Pope Paul III addresses the mighty Emperor of Germany, and we may properly say that Calvin, though indirectly, does the same. This strange colloquy is well worth the trouble of listening to it. The Pope:"We are desirous of the peace and the unity of Germany; but of a peace and a unity which do not constitute a perpetual war against God." Calvin:"That is to say, against the earthly god, the Roman god. For if he (the pope) wished for peace with the true God, he would live in a different manner; he would teach otherwise and reign otherwise than he does. For his whole existence, his institutions, and his decrees make war on God." The Pope: "The Protestants are like slippery snakes; they aim at no certain object, and thus show plainly enough that they are altogether enemies of concord, and want, not the suppression of vice but the overthrow of the apostolic see!

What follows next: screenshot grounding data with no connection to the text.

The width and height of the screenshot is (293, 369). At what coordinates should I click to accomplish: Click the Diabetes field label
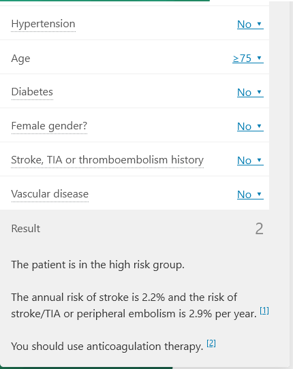32,92
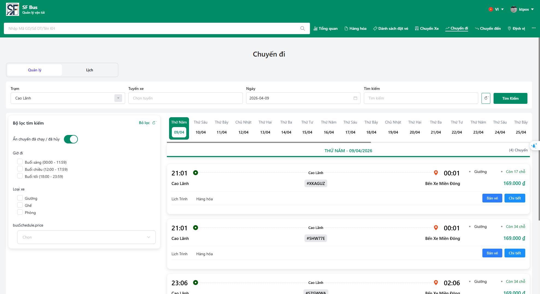Click the search magnifier icon in top bar
Image resolution: width=540 pixels, height=294 pixels.
pos(302,28)
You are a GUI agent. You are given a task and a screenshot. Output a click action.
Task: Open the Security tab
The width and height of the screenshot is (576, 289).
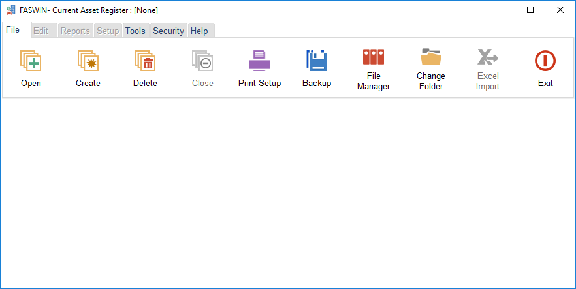[168, 31]
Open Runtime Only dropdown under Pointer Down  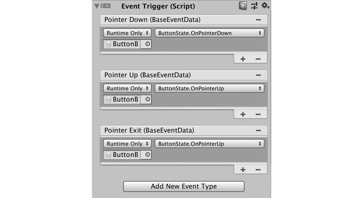coord(127,33)
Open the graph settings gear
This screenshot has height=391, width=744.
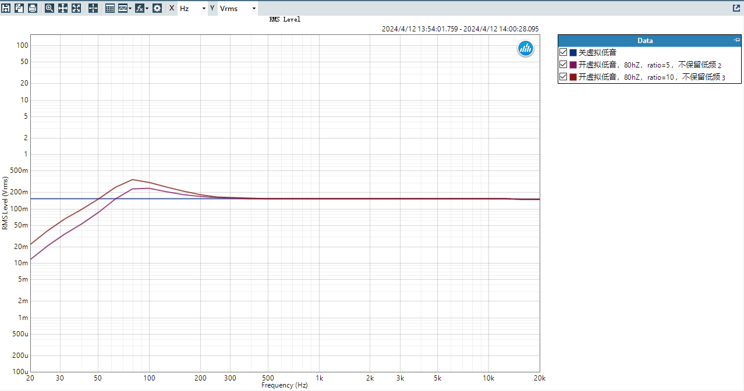pos(157,8)
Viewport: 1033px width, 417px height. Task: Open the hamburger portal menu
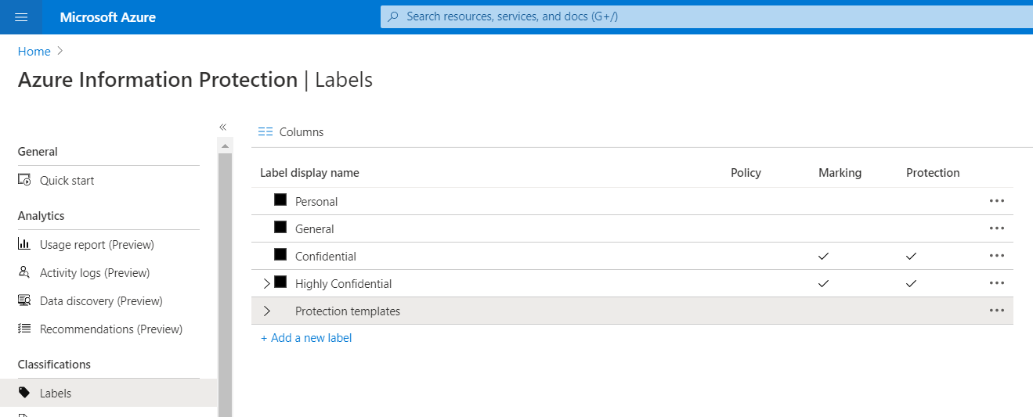[21, 17]
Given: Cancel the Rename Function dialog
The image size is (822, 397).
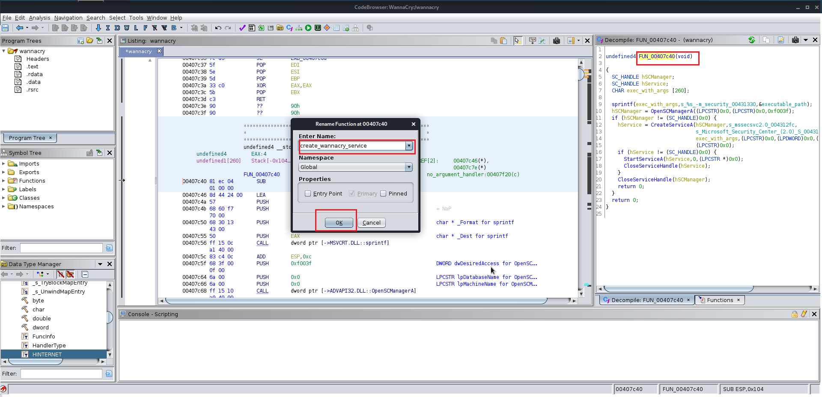Looking at the screenshot, I should [x=371, y=222].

We ought not to have any further negotiations with them." Calvin: "Certainly, there is a snake in the grass here. The pope, who holds in abomination all discussion, cannot hear it spoken of without immediately crying 'Fire!' in order to prevent it. Only let anyone call to mind all the little assemblies held by the pontiffs these twenty years and more, for the purpose of smothering the Gospel, and then he will see clearly what kind of a reformation they would be willing to accept. All men of sound mind see clearly the question is not only of maintaining the status of the pope as a sovereign and limited episcopacy, but rather of completely setting aside the episcopal office and of establishing in its stead and under its name an anti-Christian tyranny. And not only so, but the adherents of the papacy put men out of their minds by wicked and impious lies, and corrupt the world by numberless examples of debauchery. Not contented with these misdeeds, they exterminate those who strive to restore to the Church a purer doctrine and a more lawful order, or who merely venture to ask for these things.

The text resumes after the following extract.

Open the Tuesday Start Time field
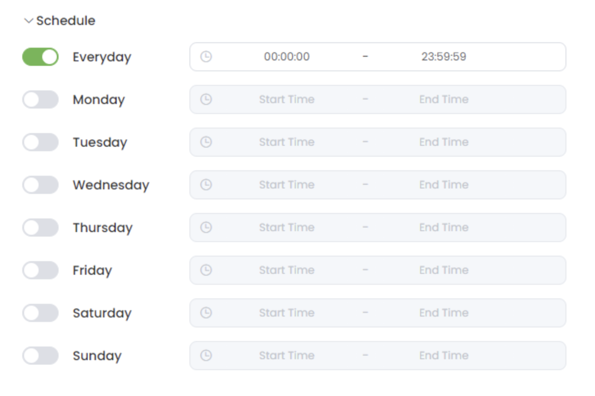Viewport: 595px width, 396px height. 287,142
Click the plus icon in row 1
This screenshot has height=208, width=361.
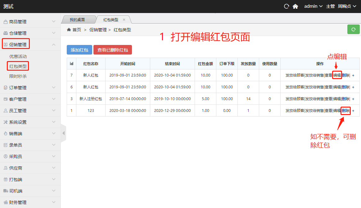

The History of the Reformation in the Time of Calvin , by J. H. Merle d'Aubigne, Vol. 7, 1877, ch. "CHAPTER XX. CALVIN AT RATISBON. (1541.)"

Outcome of the Conference

Thus the fate of the Regensburg Book was no longer doubtful. After Elector John Frederick and Luther had become fully acquainted with its contents, their disinclination was confirmed, and Luther demanded most decidedly that even the articles agreed upon should be rejected. On 5 July the estates rejected the Emperor's efforts for union. They demanded an investigation of the articles agreed upon, and that in case of necessity they should be amended and explained by the Papal legate. Moreover, the Protestants were to be compelled to accept the disputed articles; in case of their refusal a general or national council was to be convoked. Contarini received instructions to announce to the Emperor that all settlement of religious and ecclesiastical questions should be left to the Pope. Thus the whole effort for union was frustrated, even before the Protestant estates declared that they insisted upon their counterproposals in regard to the disputed articles.

The supposed results of the religious conference were to be laid before a general or national council or before an assembly of the Empire which was to be convoked within eighteen months. In the meantime the Protestants were bound to the Regensburg Interim, enacted by Charles V, to ensure that they adhere to the articles agreed upon, not to publish anything on them, and not to abolish any churches or monasteries, while the prelates were requested to reform their clergy at the order of the legate. The peace of Nuremberg was to extend until the time of the future council, but the Augsburg Recess was to be maintained.

These decisions might have become very dangerous to the Protestants, and in order not to force them into an alliance with his foreign opponents, the Emperor decided to change some of the resolutions in their favor; but the Roman Catholics did not acknowledge his declaration. As he was not willing to expose himself to an intervention on their part, he left Regensburg on 29 June, without having obtained either an agreement or a humiliation of the Protestants, and the Roman party now looked upon him with greater mistrust than the Protestants.